◆ WORK REQUEST
Repeat everything in the records from the line containing "This screenshot has height=733, width=1136." down to the line containing "header-category: Category is", both of those lines included, and nothing else.

[Stored entries]
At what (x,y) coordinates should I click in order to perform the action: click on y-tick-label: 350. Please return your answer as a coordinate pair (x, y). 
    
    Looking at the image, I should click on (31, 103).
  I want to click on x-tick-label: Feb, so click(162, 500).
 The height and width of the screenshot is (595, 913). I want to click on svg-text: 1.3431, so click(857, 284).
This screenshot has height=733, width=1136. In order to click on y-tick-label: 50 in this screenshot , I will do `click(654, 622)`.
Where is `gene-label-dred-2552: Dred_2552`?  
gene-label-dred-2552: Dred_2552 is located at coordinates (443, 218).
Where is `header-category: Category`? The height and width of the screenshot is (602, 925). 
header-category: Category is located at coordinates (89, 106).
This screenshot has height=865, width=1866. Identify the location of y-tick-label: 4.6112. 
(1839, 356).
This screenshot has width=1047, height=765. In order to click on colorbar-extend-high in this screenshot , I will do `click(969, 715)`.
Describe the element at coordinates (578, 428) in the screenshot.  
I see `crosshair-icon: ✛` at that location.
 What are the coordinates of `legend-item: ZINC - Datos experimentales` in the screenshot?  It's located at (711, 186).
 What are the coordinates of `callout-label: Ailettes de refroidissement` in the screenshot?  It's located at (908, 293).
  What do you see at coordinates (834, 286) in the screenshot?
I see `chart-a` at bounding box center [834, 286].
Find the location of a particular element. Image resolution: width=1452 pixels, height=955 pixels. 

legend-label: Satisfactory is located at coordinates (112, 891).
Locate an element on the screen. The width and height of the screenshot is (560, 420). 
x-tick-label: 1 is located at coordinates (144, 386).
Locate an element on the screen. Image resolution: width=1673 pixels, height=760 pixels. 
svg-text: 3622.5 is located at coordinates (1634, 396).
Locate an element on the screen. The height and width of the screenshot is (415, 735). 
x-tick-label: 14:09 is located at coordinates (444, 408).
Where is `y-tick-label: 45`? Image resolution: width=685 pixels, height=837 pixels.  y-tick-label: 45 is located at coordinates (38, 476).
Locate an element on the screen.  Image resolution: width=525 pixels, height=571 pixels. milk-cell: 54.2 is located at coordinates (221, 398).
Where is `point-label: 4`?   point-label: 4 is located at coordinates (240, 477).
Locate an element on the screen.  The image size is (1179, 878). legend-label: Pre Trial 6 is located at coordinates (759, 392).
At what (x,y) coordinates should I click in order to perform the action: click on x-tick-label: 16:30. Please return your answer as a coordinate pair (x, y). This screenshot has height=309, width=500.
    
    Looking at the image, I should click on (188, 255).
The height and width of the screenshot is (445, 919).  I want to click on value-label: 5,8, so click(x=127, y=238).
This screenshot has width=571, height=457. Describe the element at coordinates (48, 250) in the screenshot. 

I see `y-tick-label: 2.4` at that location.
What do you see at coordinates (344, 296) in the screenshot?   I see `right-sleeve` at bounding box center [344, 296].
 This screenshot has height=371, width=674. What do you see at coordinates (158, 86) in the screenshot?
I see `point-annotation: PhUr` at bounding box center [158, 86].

◆ EXERCISE RESULT
This screenshot has height=733, width=1136. In order to click on y-tick-label: 50 in this screenshot , I will do `click(654, 622)`.
Where is `gene-label-dred-2552: Dred_2552`?  
gene-label-dred-2552: Dred_2552 is located at coordinates (443, 218).
Where is `header-category: Category`? The height and width of the screenshot is (602, 925). 
header-category: Category is located at coordinates (89, 106).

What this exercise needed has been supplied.